Author Michael Morpurgo is joined by actress Alison Reid, violinist Daniel Pioro and The Storyteller’s Ensemble (a quartet of strings). Together they interweave words and music, to tell his haunting tale of survival against the odds, set against the background of the Holocaust. Adapted and directed by Simon Reade.
‘It is difficult for us to imagine how dreadful was the suffering that went on in the Nazi concentration camps during the Second World War. The enormity of the crime that the Nazis committed is just too overwhelming for us to comprehend. In their attempt to wipe out an entire race they caused the death of six million people, most of them Jews. It is when you hear the stories of the individuals who lived through it – Anne Frank, Primo Levi – that you can begin to understand the horror just a little better, and to understand the evil that caused it.

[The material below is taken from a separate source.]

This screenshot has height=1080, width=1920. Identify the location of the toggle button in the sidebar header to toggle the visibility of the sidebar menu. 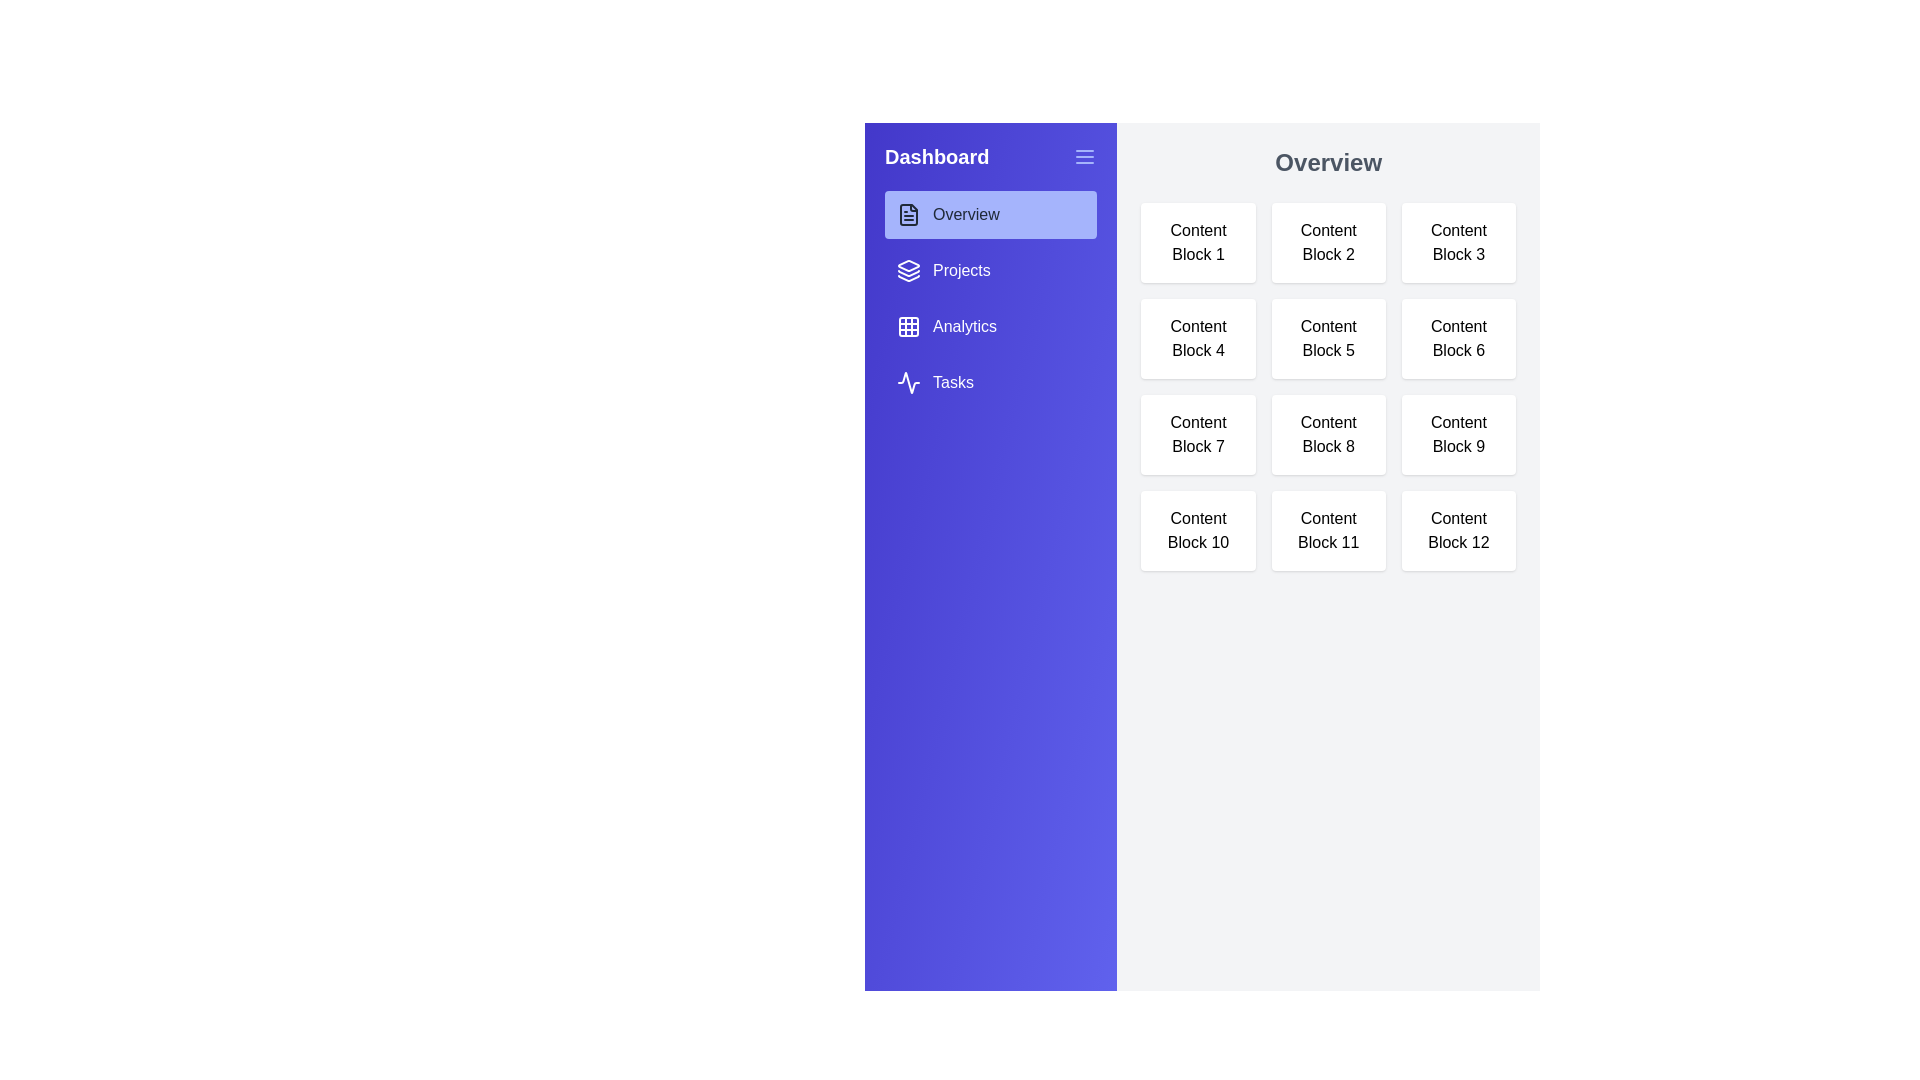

‘For me, the most haunting image does not come from literature or film, but from music. I learned some time ago that in many of the camps the Nazis selected Jewish prisoners and forced them to play in orchestras; for the musicians it was simply a way to survive. In order to calm the new arrivals at the camps, they were made to serenade them as they were lined up and marched off, many to the gas chambers. Often they played Mozart.
‘I wondered how it must have been for a musician who played in such hellish circumstances, who adored Mozart as I do – what thoughts came when playing Mozart later in life? This was the genesis of my story, this and the sight of a small boy in a square by the Accademia Bridge in Venice, sitting one night, in his pyjamas on his tricycle, listening to a busker. He sat totally enthralled by the music that seemed to him, and to me, to be heavenly.’ Michael Morpurgo.
A conversation about religion and imagery with the former Archbishop and Master of Magdalene College, Cambridge, and the Director of the British Museum, author of A History of the World in 100 Objects and Shakespeare’s Restless World.